[start Task inputs]

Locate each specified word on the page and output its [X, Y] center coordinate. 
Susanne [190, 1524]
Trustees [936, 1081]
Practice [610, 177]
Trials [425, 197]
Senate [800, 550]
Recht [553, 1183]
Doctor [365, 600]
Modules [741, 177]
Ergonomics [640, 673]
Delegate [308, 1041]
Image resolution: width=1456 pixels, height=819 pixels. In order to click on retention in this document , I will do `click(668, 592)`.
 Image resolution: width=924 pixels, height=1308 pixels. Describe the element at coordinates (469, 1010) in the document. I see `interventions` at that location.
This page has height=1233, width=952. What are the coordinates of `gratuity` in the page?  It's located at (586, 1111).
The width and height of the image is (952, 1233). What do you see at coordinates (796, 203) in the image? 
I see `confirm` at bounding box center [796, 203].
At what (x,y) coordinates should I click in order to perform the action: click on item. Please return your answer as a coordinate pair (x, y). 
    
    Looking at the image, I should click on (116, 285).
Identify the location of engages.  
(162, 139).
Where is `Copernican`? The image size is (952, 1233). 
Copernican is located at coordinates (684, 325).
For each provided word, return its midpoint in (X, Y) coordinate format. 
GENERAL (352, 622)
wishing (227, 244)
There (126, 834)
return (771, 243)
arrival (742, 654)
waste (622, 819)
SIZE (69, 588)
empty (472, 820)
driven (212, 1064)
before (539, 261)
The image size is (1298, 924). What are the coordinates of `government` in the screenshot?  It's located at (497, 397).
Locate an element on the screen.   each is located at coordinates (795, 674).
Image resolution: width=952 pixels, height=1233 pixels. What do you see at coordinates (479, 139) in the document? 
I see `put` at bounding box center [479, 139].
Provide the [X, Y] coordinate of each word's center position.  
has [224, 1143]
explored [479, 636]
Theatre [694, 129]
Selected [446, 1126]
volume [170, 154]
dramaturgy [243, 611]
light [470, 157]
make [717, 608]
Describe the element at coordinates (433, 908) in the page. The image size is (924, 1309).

[end Task inputs]

▶ _Description of the task_: Retype every line of the entries above word for word.

▶ _Answer to the problem_:
Locate each specified word on the page and output its [X, Y] center coordinate. 
Susanne [190, 1524]
Trustees [936, 1081]
Practice [610, 177]
Trials [425, 197]
Senate [800, 550]
Recht [553, 1183]
Doctor [365, 600]
Modules [741, 177]
Ergonomics [640, 673]
Delegate [308, 1041]
Image resolution: width=1456 pixels, height=819 pixels. In order to click on retention in this document , I will do `click(668, 592)`.
 Image resolution: width=924 pixels, height=1308 pixels. Describe the element at coordinates (469, 1010) in the document. I see `interventions` at that location.
This page has height=1233, width=952. What are the coordinates of `gratuity` in the page?  It's located at (586, 1111).
The width and height of the image is (952, 1233). What do you see at coordinates (796, 203) in the image? 
I see `confirm` at bounding box center [796, 203].
At what (x,y) coordinates should I click in order to perform the action: click on item. Please return your answer as a coordinate pair (x, y). 
    
    Looking at the image, I should click on (116, 285).
Identify the location of engages.  
(162, 139).
Where is `Copernican`? The image size is (952, 1233). 
Copernican is located at coordinates (684, 325).
For each provided word, return its midpoint in (X, Y) coordinate format. 
GENERAL (352, 622)
wishing (227, 244)
There (126, 834)
return (771, 243)
arrival (742, 654)
waste (622, 819)
SIZE (69, 588)
empty (472, 820)
driven (212, 1064)
before (539, 261)
The image size is (1298, 924). What are the coordinates of `government` in the screenshot?  It's located at (497, 397).
Locate an element on the screen.   each is located at coordinates (795, 674).
Image resolution: width=952 pixels, height=1233 pixels. What do you see at coordinates (479, 139) in the document? 
I see `put` at bounding box center [479, 139].
Provide the [X, Y] coordinate of each word's center position.  
has [224, 1143]
explored [479, 636]
Theatre [694, 129]
Selected [446, 1126]
volume [170, 154]
dramaturgy [243, 611]
light [470, 157]
make [717, 608]
Describe the element at coordinates (433, 908) in the page. The image size is (924, 1309).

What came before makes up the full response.